Sunday, May 1, 2011

Shuttering-in By Abraham Lincoln

When I was small, the homes on our town all had workable shutters on the outside of the windows. Some homes still had shutters on the inside of their windows.

It was then that every household had some sort of lace curtains hanging up on the windows and all had dark green window blinds that could be rolled up to let light from outside inside the room, or rolled down to keep outsiders from seeing in the room.

People shuttered themselves in at night. The doors were locked and the skeleton keys were left in the locks to they could not be picked.

Mother would, sometimes, pull a chair over and put the back up under the door knob – jammed there – to prevent anybody from pushing the door in.

My mother didn't seem to be afraid of anything but she would close the doors and bolt the doors with dead bolts, and lock them, leaving the keys in the locks.

During World War II, we were warned that no light would be permitted to leak out of any doors or windows. So the keyholes were taped over, if the keys were removed, so that not a ray of light could leak out and bring on a swarm of Japanese to bomb us as they did at Pearl Harbor. Somebody in town was supposed to go outside and look up and down their street to see if they could detect any light leaks.

I never once heard anybody say the Germans would be overhead and bomb us. We didn't think the Germans were bad people like the Japanese who were fond of beheading people and pushing splinters under fingernails.

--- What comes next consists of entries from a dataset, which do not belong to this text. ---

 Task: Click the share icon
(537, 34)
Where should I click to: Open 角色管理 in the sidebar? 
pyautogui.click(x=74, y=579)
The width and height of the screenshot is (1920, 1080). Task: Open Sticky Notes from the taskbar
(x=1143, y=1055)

None of us ever heard about the atrocities of the Nazi party and places like Auschwitz and the killing of 6 million Jews. That came as a shock to me as it did to the rest of the world outside the influence of Hitler's Germany.

I don't really know why we had to be shuttered-in but we were. As an adult, today, I can't imagine Gordon, Ohio was a target by any stretch of the imagination during World War II.

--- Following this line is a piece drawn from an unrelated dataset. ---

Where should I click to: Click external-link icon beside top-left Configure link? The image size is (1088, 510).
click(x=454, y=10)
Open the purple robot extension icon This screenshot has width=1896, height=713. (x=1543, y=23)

The search light emanating from Arlington, Ohio, that went round and round, stopped for a time. I didn't know it then but that searchlight was actually a locator beacon enabling airplanes to fly from Indianapolis, Indiana to Dayton, Ohio and beyond. The searchlight was along old US Route 40.

In the morning, the man of the house, if there was one at home, too old or feeble for the Draft, would go outside and unlock the closed shutters; opening them wide and folding them back to twist the shutter lock to keep them open and not slamming open and closed when a wind came up.

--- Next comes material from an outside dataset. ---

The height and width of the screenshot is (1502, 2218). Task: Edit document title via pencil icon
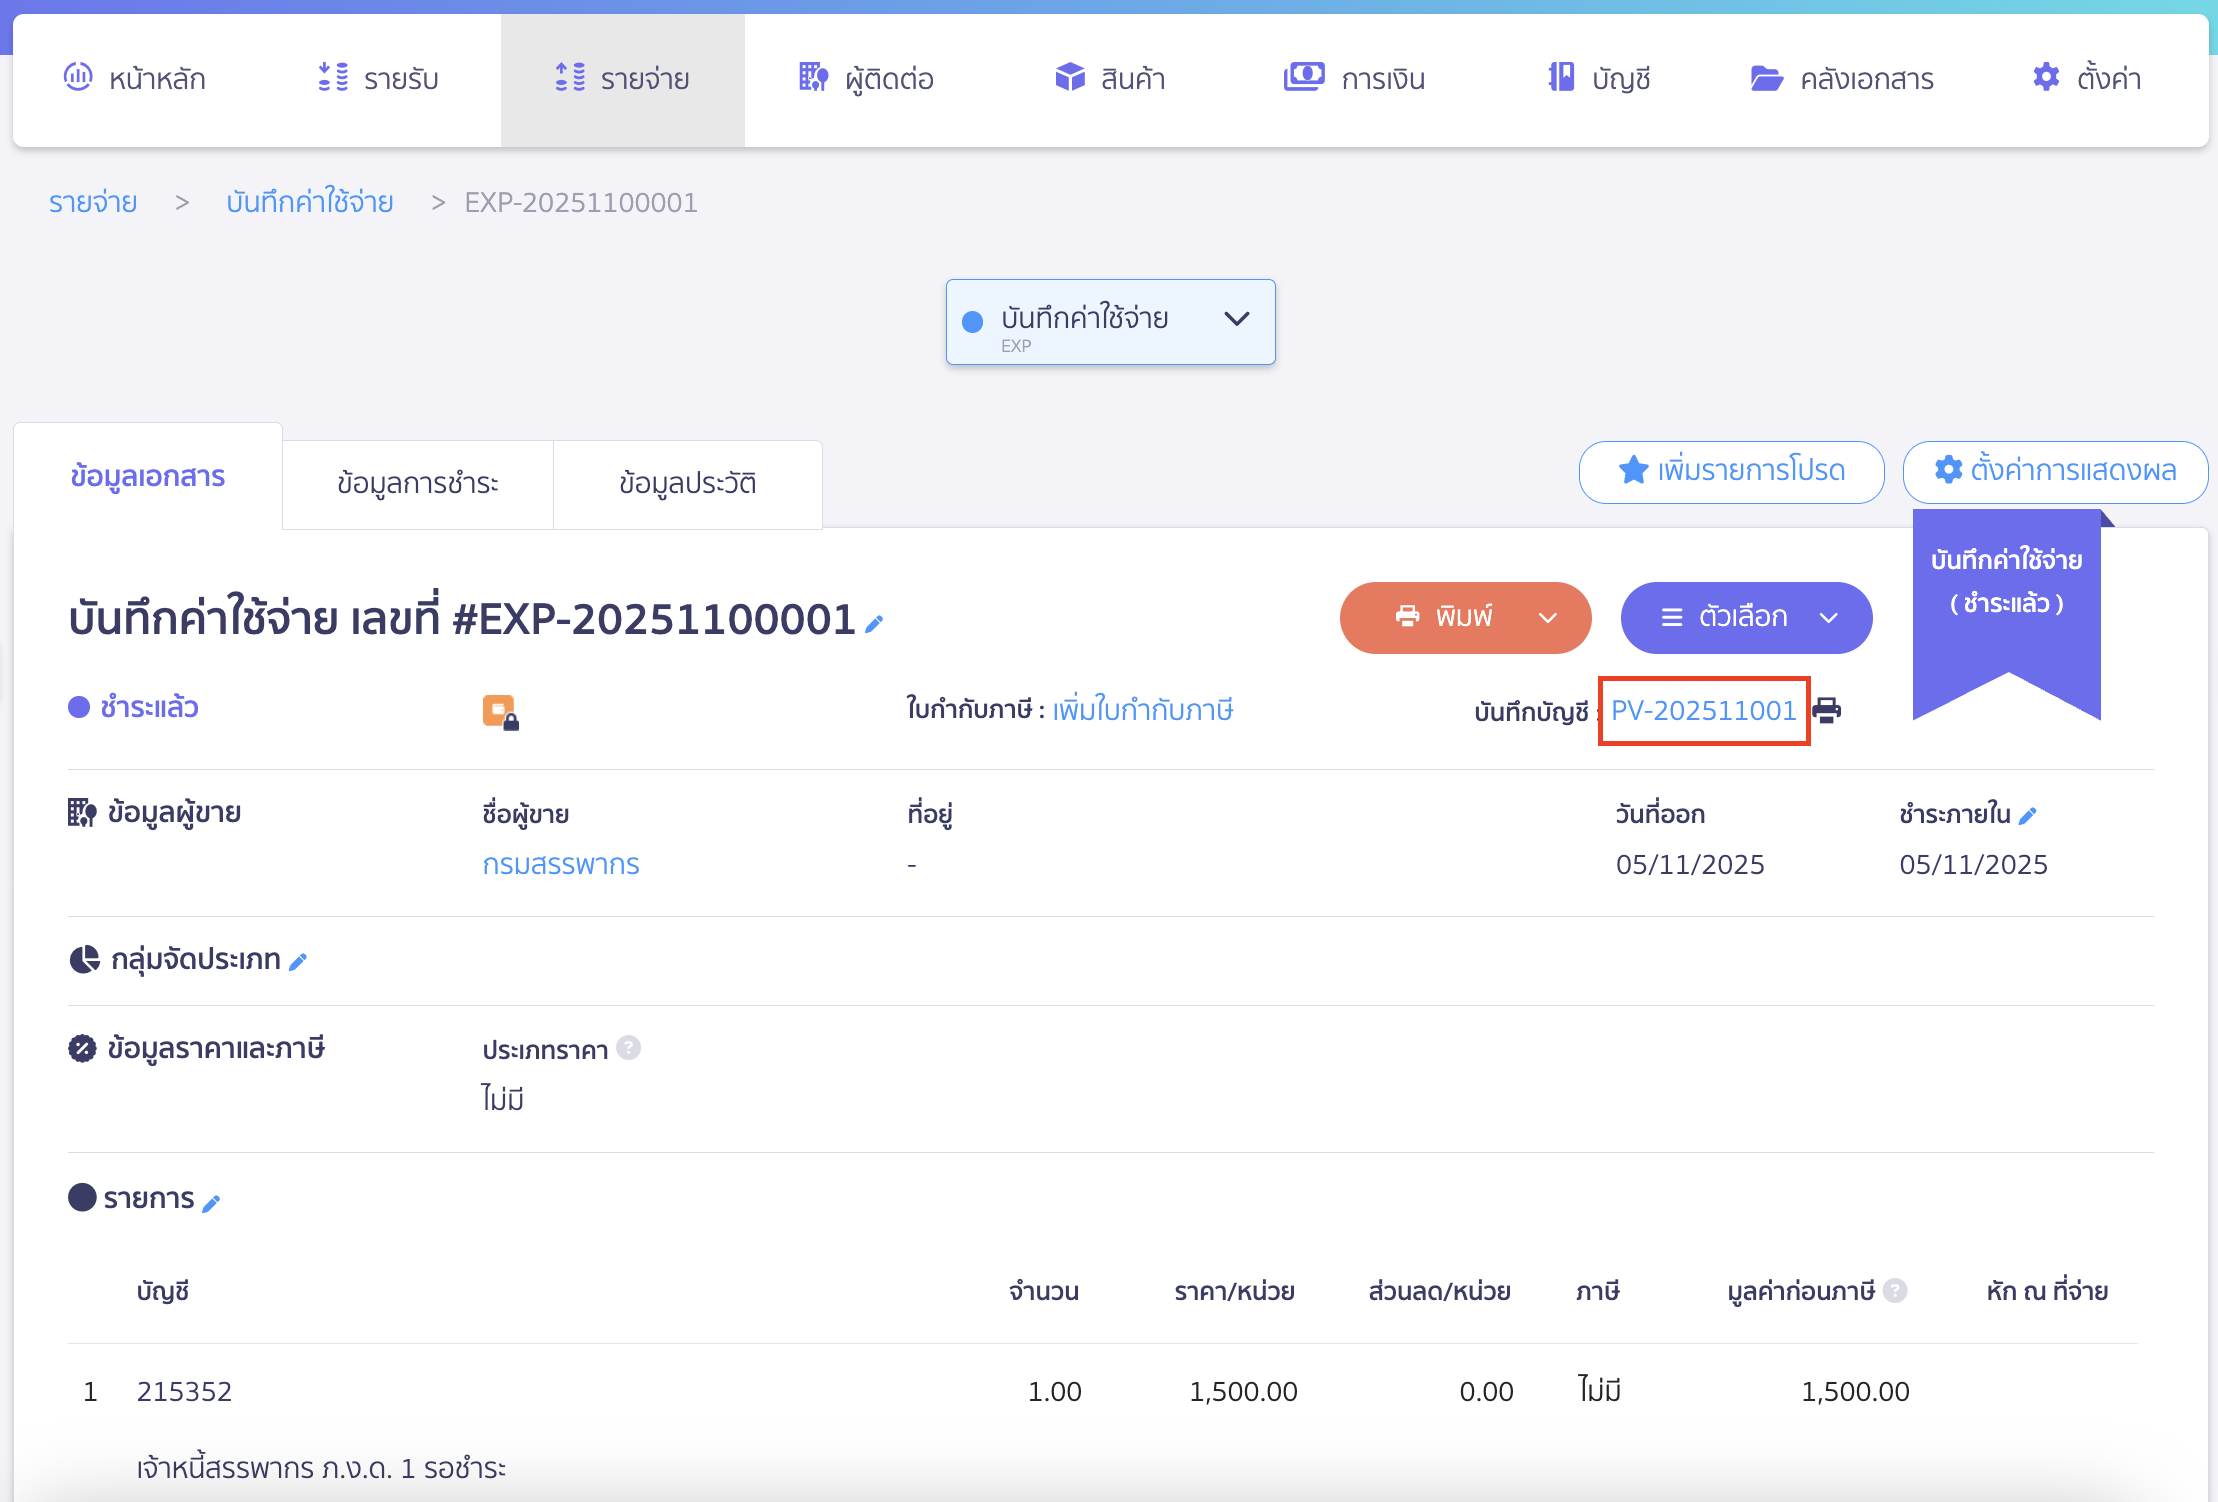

Sometimes the blinds in the house would remain drawn until mother wanted to see something in a darkened room and she would let the blind go back up.

I was always fascinated by the sun that streaked in the house after the blinds were pulled up. There would be these particles of dust floating around through the light disappearing in the shadows. I looked for the odd shaped ones to see if they would reappear. They never did.